Der jüngere Sohn jedoch sprach mit den Leuten, denen er begegnete, er ging in die Dörfer und feierte, tanzte und spielte mit den Bewohnern.

Da wurde der ältere Sohn zornig und dachte bei sich: “Ich arbeite die ganze Zeit und hinterlasse meine Zeichen, mein Bruder aber tut nichts.”

Nach einiger Zeit kehrten sie zum Vater zurück.

Der nahm dann gemeinsam mit seinen Söhnen seine letzte und beschwerliche Reise auf sich, um ihre Zeichen zu sehen.
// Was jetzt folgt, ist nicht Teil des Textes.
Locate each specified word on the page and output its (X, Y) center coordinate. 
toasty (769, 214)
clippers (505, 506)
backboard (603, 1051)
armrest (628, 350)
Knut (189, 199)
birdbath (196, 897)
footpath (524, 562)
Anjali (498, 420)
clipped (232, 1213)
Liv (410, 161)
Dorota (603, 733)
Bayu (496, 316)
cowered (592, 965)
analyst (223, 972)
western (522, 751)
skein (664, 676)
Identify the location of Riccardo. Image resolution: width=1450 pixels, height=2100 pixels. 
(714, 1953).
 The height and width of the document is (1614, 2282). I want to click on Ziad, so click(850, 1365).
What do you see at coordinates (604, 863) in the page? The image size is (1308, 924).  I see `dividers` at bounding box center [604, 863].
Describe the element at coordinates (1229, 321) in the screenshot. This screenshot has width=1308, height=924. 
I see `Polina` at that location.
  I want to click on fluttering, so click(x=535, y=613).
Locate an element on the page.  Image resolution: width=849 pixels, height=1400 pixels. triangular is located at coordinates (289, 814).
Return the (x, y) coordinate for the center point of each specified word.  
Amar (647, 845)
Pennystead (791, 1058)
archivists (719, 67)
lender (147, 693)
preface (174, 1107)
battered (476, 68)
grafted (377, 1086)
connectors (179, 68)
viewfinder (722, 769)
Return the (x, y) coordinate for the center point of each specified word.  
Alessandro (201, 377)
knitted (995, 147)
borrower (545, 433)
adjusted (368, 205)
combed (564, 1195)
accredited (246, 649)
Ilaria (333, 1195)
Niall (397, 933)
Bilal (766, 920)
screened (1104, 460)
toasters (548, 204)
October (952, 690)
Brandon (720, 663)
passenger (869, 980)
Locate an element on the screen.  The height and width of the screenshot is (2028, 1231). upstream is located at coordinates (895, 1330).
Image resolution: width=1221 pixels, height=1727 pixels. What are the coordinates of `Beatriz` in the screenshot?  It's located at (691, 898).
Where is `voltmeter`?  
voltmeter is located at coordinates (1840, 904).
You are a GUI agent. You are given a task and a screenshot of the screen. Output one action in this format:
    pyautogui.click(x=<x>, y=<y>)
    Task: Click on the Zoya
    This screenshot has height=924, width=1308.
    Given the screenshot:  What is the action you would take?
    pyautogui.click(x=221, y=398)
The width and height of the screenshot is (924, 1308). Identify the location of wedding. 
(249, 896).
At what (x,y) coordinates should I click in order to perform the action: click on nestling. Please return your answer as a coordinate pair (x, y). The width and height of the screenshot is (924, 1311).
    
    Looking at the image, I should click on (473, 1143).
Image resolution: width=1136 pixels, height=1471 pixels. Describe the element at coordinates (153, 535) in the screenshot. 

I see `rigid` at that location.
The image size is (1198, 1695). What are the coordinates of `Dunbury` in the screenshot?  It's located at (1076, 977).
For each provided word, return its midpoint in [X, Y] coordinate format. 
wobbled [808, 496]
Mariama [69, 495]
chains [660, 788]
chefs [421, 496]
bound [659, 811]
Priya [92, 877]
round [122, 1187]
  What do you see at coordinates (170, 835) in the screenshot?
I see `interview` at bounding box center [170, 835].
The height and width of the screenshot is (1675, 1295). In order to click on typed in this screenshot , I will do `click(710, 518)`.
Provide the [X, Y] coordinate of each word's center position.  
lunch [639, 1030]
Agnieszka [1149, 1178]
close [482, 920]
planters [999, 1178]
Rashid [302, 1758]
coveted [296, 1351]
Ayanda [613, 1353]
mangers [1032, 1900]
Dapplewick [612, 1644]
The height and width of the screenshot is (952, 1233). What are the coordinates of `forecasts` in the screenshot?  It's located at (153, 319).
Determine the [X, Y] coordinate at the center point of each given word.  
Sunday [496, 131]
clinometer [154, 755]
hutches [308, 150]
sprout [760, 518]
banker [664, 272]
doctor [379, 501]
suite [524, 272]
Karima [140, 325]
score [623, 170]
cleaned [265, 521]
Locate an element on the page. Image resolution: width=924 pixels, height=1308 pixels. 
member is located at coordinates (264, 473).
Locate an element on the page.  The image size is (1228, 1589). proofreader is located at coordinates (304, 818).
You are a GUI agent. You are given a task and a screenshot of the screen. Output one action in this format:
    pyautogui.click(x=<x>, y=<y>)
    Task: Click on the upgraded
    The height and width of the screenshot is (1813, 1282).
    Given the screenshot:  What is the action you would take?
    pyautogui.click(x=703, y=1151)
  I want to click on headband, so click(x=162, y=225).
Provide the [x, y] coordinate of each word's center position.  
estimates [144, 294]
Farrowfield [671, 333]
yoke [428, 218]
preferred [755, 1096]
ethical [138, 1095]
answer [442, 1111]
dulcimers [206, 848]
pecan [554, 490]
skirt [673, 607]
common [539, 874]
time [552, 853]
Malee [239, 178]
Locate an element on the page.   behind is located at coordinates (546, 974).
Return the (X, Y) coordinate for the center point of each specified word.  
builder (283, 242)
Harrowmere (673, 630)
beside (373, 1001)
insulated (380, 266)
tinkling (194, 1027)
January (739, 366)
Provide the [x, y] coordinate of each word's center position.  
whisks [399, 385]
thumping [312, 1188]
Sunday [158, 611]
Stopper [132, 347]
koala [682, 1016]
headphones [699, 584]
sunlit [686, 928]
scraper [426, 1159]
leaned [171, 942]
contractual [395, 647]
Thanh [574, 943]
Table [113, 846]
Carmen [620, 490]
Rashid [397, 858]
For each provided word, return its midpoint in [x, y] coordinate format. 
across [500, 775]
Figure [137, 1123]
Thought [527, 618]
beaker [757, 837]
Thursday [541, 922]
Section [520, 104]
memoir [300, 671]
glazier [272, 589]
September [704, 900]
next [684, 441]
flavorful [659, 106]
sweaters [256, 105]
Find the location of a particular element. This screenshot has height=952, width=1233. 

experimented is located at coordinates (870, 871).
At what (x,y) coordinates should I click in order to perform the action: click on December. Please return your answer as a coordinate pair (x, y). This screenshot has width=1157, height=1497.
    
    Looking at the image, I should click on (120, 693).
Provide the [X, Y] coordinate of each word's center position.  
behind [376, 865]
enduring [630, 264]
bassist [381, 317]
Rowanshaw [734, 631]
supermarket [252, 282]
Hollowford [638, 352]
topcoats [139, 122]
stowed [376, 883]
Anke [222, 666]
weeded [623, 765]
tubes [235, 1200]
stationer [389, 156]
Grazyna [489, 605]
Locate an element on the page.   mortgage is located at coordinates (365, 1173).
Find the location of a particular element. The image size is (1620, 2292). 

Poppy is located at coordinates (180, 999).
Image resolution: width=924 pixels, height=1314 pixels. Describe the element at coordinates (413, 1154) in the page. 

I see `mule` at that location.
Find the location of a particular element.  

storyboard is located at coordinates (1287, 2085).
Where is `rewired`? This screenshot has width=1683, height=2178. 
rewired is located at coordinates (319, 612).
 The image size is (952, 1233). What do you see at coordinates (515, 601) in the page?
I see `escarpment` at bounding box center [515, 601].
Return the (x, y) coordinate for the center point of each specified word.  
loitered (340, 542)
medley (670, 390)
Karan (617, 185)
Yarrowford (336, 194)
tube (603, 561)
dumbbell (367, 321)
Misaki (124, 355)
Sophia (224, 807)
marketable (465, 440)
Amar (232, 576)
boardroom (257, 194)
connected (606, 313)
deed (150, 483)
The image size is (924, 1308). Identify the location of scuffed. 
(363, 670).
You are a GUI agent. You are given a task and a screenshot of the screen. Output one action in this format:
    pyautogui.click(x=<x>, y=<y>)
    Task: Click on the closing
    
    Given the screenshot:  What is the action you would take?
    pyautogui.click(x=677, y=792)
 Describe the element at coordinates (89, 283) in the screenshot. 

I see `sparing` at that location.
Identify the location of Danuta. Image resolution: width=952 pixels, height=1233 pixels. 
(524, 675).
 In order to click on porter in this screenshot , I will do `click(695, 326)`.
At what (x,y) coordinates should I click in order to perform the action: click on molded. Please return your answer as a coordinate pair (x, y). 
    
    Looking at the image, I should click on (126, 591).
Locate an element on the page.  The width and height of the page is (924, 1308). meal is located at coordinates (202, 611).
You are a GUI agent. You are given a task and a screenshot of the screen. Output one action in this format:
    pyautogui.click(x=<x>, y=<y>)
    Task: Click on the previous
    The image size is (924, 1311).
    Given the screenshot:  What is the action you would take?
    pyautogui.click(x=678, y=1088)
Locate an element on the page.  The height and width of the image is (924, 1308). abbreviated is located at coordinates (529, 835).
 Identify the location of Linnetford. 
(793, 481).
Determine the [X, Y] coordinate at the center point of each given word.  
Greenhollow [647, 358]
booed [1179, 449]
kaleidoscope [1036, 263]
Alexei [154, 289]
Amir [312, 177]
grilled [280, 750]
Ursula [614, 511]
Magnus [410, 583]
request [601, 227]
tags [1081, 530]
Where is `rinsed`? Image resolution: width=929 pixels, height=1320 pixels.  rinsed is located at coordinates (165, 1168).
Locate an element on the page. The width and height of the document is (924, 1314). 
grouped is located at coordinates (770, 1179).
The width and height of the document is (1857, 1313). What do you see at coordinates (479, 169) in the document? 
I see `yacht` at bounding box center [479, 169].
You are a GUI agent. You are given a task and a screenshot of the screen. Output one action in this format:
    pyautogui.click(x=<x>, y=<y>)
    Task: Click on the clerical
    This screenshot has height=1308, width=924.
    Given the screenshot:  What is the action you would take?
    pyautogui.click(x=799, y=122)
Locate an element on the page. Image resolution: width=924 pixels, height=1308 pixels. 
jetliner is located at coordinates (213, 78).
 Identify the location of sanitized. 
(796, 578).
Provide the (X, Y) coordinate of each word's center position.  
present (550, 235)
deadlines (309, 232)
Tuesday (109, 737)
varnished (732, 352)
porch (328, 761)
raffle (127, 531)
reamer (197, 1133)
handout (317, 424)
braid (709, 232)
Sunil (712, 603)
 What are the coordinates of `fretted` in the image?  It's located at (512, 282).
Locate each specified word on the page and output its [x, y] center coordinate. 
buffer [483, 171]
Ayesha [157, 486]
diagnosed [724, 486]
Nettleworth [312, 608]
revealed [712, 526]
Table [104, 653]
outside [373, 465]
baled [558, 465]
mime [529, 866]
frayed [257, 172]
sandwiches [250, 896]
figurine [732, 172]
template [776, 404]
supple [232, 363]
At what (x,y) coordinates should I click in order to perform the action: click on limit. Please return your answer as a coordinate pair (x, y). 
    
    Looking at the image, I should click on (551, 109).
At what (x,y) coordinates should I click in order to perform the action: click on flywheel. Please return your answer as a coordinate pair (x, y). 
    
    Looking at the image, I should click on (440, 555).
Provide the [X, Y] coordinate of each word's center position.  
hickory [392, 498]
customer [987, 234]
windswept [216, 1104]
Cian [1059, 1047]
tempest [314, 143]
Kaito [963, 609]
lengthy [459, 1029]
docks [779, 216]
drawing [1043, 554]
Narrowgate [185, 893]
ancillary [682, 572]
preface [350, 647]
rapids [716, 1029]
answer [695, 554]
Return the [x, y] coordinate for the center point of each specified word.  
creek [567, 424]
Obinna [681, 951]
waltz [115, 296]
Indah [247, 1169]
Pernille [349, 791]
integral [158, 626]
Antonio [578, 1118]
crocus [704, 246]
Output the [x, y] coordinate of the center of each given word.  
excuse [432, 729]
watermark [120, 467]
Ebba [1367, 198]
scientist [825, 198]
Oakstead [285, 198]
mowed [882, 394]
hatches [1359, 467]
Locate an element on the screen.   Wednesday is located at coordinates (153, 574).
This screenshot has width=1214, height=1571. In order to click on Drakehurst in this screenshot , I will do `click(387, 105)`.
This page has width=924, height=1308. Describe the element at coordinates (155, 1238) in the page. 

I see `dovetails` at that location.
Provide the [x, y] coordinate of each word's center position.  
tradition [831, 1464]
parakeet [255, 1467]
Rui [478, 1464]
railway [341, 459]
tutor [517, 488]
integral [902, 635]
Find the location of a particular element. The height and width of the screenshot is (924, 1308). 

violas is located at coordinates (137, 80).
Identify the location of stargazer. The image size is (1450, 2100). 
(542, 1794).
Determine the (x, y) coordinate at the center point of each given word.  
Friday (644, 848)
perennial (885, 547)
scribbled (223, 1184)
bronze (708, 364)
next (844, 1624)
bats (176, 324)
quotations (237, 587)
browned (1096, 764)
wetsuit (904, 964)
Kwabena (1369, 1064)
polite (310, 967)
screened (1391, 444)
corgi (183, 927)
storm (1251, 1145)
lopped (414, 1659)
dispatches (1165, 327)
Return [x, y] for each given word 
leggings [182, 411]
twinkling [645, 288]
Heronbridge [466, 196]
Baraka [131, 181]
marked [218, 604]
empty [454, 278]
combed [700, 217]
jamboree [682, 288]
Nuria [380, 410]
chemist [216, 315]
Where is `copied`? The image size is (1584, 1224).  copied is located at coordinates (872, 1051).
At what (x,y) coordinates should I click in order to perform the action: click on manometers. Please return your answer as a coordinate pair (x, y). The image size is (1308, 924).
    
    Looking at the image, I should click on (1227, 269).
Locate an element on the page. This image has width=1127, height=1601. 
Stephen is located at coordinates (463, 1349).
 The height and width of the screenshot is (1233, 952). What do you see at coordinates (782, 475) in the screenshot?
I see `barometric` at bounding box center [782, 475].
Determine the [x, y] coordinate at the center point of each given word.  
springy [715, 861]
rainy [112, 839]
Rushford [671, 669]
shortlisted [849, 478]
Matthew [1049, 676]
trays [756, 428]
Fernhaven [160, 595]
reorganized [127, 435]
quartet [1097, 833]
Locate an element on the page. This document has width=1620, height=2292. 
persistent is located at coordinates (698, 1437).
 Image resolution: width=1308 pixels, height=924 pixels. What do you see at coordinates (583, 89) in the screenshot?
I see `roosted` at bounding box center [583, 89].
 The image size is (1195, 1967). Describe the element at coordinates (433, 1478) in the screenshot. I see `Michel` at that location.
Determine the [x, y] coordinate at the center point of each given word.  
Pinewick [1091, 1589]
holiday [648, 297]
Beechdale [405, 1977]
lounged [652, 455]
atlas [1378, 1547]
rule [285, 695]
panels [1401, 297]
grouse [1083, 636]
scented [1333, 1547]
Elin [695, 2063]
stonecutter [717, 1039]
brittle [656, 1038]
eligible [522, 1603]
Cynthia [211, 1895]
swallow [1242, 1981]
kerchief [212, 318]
Sie kamen zu den gebundenen Grasbüscheln. Der Wind hatte sie verweht und sie waren kaum noch zu erkennen. Die gekennzeichneten Bäume waren gefällt worden und die Löcher, die der ältere der beiden Söhne gegraben hatte, waren fast alle bereits wieder zugeschüttet.

Aber wo immer sie auf ihrer Reise hinkamen, liefen Kinder und Erwachsene auf den jüngeren Sohn zu und freuten sich, dass sie ihn wiedersahen und luden ihn zum Essen und zum Feiern ein.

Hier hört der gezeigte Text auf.